Big Data and Historical Social Science

While “big data” often connotes new opportunities for understanding the present, largely through the analysis of social media and search engine data, other newly available kinds of rich data sources create huge possibilities for reimagining the past. In recent years, millions of previously difficult-to-access documents and massive archival data structures have become widely available to scholars of human history and the general public. The project on Big Data and Historical Social Science, led by Peter Bearman and Chris Muller, brings together researchers across a range of disciplines, methods, and research strategies to explore the intersection of classical historical and social science problems and big data. How can access to new kinds of historical data, and new capacities to manipulate and analyze them, allow scholars to address historical questions in new ways?

At an initial planning meeting for the project in November 2015, participants agreed that demonstration projects on particular historical eras and questions would be the first step in exploring how scholars working on different aspects of a historical puzzle could collaboratively mobilize diverse data sets and data structures. The first project is on “race” in the Americas in the period between the Reconstruction era and the Civil Rights movement (1877–1965). For this and future demonstration projects, the group will deploy techniques for “nesting” data—that is, utilizing temporal and spatial tools to understand changing data structures across time and levels of analysis—and for “linking” data—networking different kinds of data to provide a comprehensive picture and moroe thorough explanations of historical continuities and changes.
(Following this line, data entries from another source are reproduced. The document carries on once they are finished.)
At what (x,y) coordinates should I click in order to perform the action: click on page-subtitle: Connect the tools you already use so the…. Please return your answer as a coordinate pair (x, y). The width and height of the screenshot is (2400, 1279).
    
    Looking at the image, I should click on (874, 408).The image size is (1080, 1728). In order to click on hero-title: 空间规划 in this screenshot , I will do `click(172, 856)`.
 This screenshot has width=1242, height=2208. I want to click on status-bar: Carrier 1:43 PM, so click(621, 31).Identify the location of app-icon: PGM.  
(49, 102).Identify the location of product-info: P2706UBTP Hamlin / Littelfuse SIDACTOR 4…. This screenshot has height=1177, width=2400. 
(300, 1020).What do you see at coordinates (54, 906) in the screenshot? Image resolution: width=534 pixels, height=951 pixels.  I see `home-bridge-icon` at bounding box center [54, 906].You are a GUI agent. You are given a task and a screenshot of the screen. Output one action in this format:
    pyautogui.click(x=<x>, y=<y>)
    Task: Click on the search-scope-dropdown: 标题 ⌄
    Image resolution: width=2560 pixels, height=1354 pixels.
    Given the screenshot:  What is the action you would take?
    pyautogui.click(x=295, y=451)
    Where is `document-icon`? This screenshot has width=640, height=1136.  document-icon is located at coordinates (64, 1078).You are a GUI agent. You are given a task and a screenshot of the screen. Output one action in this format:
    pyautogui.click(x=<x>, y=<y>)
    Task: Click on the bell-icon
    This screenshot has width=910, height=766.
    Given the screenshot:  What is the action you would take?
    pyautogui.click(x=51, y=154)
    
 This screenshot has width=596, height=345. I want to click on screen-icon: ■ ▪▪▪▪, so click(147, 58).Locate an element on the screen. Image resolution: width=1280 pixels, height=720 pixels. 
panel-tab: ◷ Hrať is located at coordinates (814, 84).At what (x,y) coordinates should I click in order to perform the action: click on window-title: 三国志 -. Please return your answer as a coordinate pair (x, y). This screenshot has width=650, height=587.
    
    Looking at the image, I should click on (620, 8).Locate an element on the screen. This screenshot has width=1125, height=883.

History, Networks, and Evolution

“In the short run, actors make relations, but in the long run, relations make actors” is a compelling assertion from John Padgett and Walter Powell’s The Emergence of Organizations and Markets (2012). The Scholarly Borderlands project History, Evolution and Networks, led by Padgett, takes this insight about the “long run” to reimagine how scholars understand macrohistorical change. Focusing on novelty and the question “Where do new types of people, organizations, social movements, states, and markets come from?” the project conceives of history as interacting sets of dynamically evolving networks of people and practices. This core question is the basis for developing theoretical and empirical bridges between fields and approaches not usually in close conversation: history, social network analysis, evolutionary biology, and biochemistry. Scholars in these latter fields are increasingly concerned with the coevolution (as juxtaposed to the natural selection) of species, which creates the potential for exchange with social scientists looking at the interactions across networks and the emergences of new social actors and institutions.

The project is a partnership of the SSRC, the Center for Advanced Study in the Behavioral Sciences at Stanford, and the Santa Fe Institute. A core working group began meeting in 2015. Participants are currently developing case studies and collaborations from evolutionary biology and history that are linked by a common set of questions and analytical tools.